▶ **WORK INSTRUCTIONS**:
Leave out the pictures and print the records below exactly.

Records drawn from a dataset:
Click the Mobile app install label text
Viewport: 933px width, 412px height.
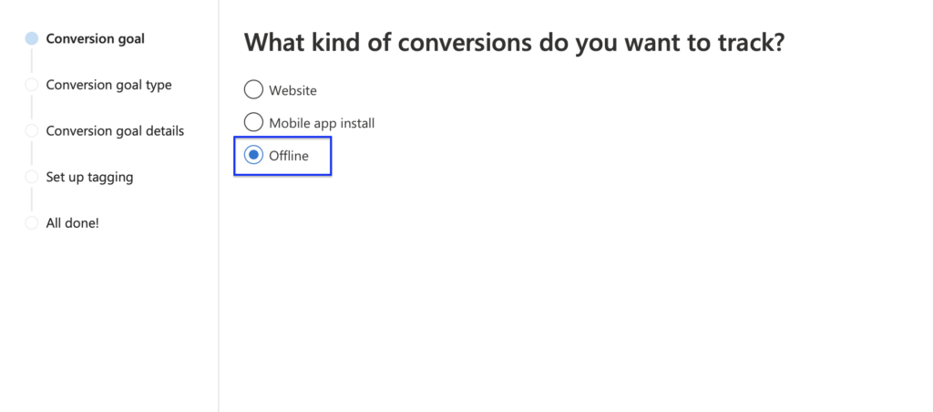(322, 123)
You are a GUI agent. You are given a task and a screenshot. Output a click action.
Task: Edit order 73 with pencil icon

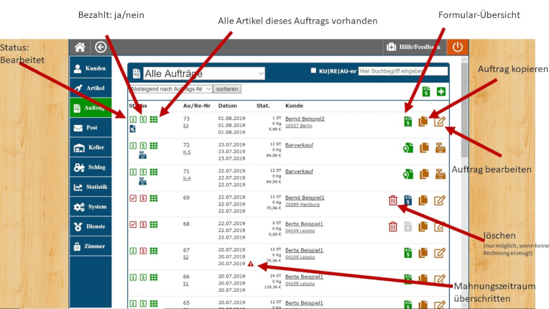[440, 121]
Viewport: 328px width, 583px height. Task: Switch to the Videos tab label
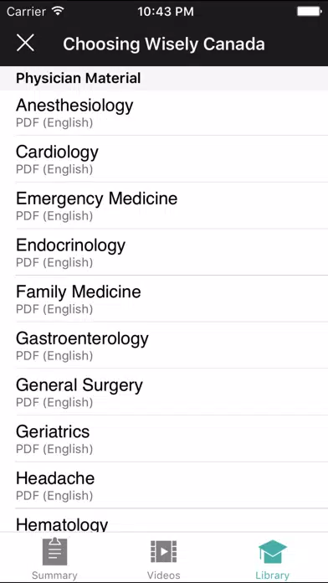point(163,575)
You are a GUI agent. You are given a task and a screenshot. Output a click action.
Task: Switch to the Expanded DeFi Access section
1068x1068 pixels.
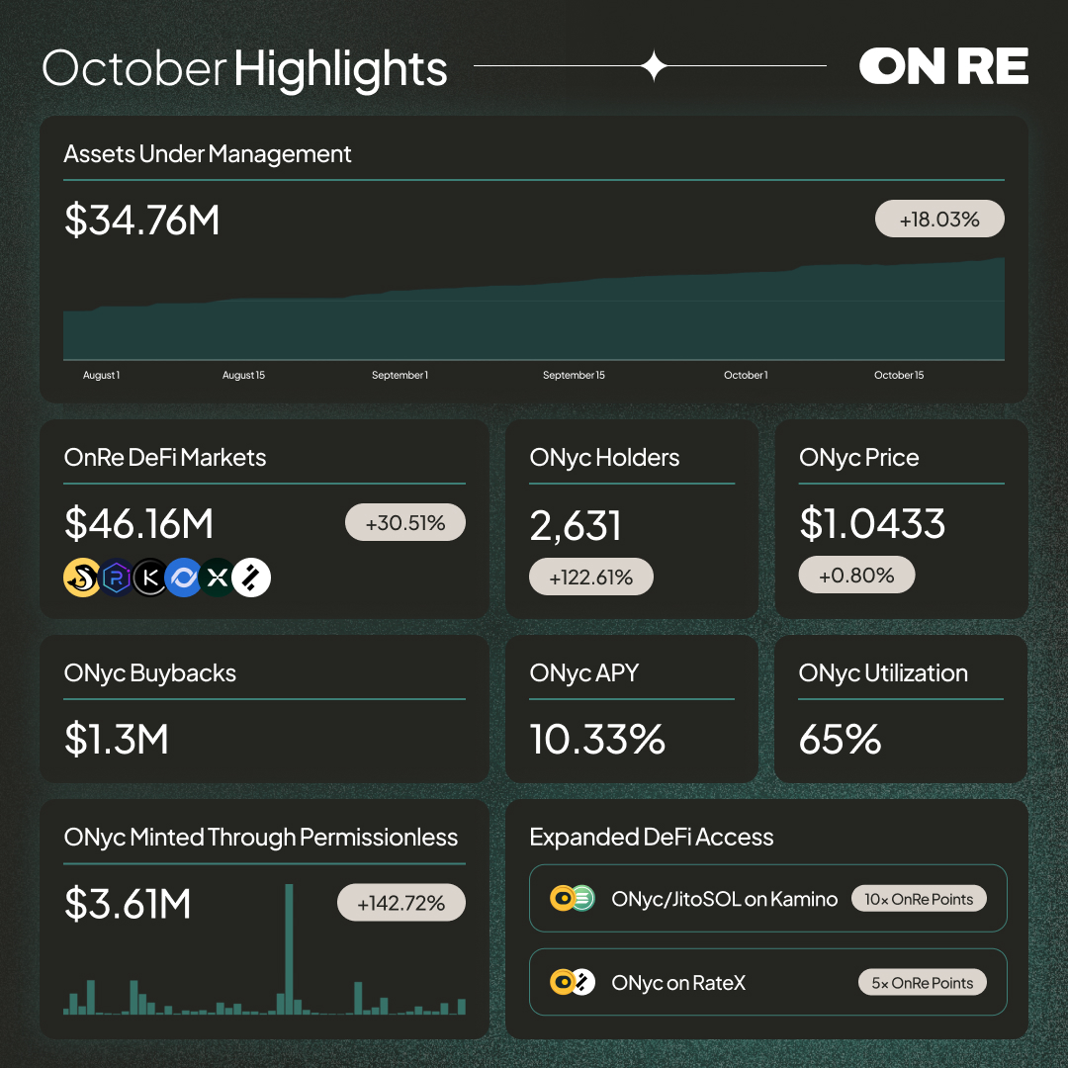point(652,837)
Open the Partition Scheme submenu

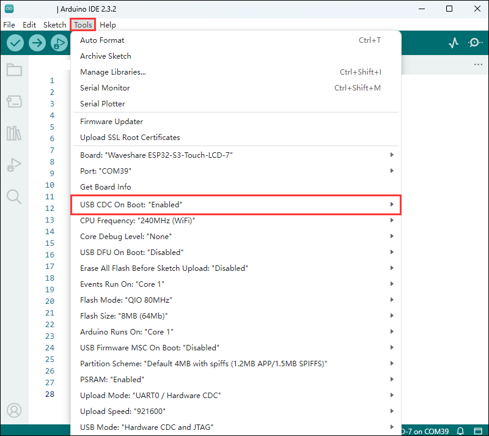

▶ **EXERCISE RESPONSE**:
Click the Mobile app install label text
Viewport: 933px width, 412px height.
(322, 123)
You are a GUI agent. You are given a task and a screenshot. Output a click action.
Task: Edit order 73 with pencil icon

[440, 121]
Viewport: 328px width, 583px height. Task: Switch to the Videos tab label
point(163,575)
You are a GUI agent. You are given a task and a screenshot. Output a click action.
Task: Switch to the Expanded DeFi Access section
1068x1068 pixels.
point(652,837)
Open the Partition Scheme submenu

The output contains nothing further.